Brunel 200 has commissioned an entertaining graphic biography of Brunel written by Eugene Byrne with illustrations by Simon Gurr. Aimed at readers aged 11 and over, the 96-page comic will tell the story of Brunel and the world in which he worked as well as demonstrate clearly and simply the engineering techniques and scientific principles underlying his creations. 100,000 copies will be printed, most given away free through schools, colleges and libraries. An extract from the comic appears overleaf showing Brunel's injury in the Thames Tunnel and his arrival in Bristol where he hears about the plans to build a new bridge.

200 Ideas for Bristol

Brunel was a man of ideas – about transport, communications, movement. He saw – and was able to grasp – the great opportunities of the industrial revolution. He brought together arts and sciences in a way never seen before, creating projects that were functional and beautiful. Brunel built the modern world.

Brunel 200 is both about a man and the past and the future of Bristol and the South West. We want the spirit of Brunel to help create new ideas for the future of Bristol.

Bristol has been transformed in recent years with the regeneration of Harbourside and the city centre, At-Bristol, the renewal of Arnolfini, the British Empire and Commonwealth Museum, Queen Square and much more. What would Brunel be working on now? We want Brunel 200 to encourage new thinking and new ideas. These could be big or small, serious or fun. They might involve new festivals, public sculptures, bridges, an elected Mayor, new forms of public transport, new ways of working. They might involve the complete wiring of Bristol, to build a digital city and the application of new technology to al aspects of current life. They might help solve some of the environmental problems we face.

We want 200 ideas for Brunel 200.There will be an exhibition in May at the Architecture Centre.

If you have an idea, please let us have between 250-400 words about it.

Watch out for the special leaflets and posters, or send your idea to or to the address at the back of the newsletter. Please remember to provide full contact details.

The South West Great Reading Adventure

2006 starts with the biggest mass reading project in the UK: the Great Reading Adventure. Everyone in the South West is being encouraged to read Jules Verne’s Around the World in Eighty Days, the classic tale of the phlegmatic Englishman, Phileas Fogg, and his hot-blooded French servant, Passepartout, endeavouring to travel around the world in just 80 days to win a £20,000 bet. This 80-day project follows on the success of Bristol’s annual city-wide Great Reading Adventure which has been running since 2003.

Around the World in Eighty Days was Verne’s most popular book. Contemporary readers shared Verne’s fascination with travel and transportation, and the possibility that a once unimaginable trip around the world was now within their grasp. Modern readers can still share that excitement as they are carried breathlessly through the book’s fast turning pages.
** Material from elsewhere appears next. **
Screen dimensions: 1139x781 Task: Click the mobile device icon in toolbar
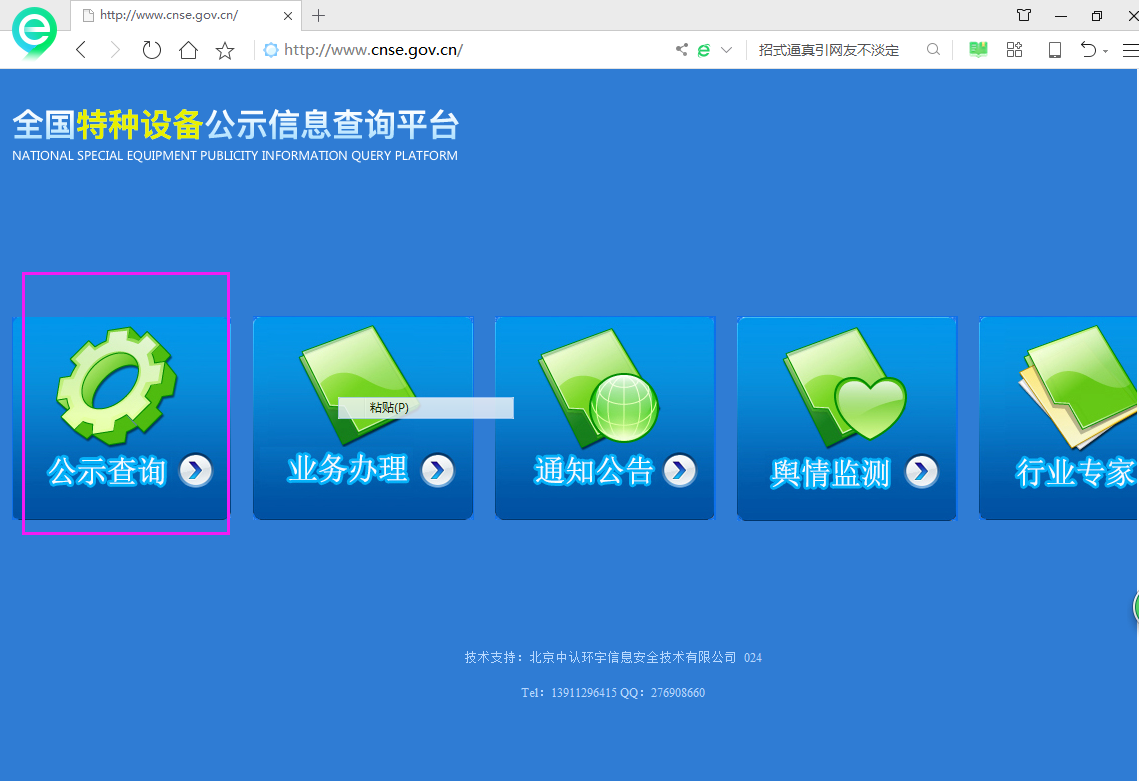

It is an apt choice for 2006 as Verne travelled from Liverpool to New York on Brunel’s Great Eastern and admired the engineer’s work.

Since 5 January 2006 thousands of copies of Around the World in Eighty Days published in the acclaimed Oxford World’s Classics’ series have been available for loan from libraries across the region. A specially adapted version for younger readers is also available. Free copies of both books along with the accompanying illustrated readers’ guide are available from the Blackwell bookshop on Park Street, Bristol, Secession Books in Bath and Swindon Advertiser (all offers valid only while stocks last). Copies have also been given to patients in Bristol Royal Infirmary, and to schools and colleges.

Aardman Animations has created a special Wallace and Gromit image to be used on publicity material and on the cover of the book. University of the West of England graduate James de la Rue has been commissioned to illustrate the children’s adaptation. His illustrations have been used by the Bath Chronicle, Bristol Evening Post, Swindon Advertiser and other newspapers across the region who have serialised this version.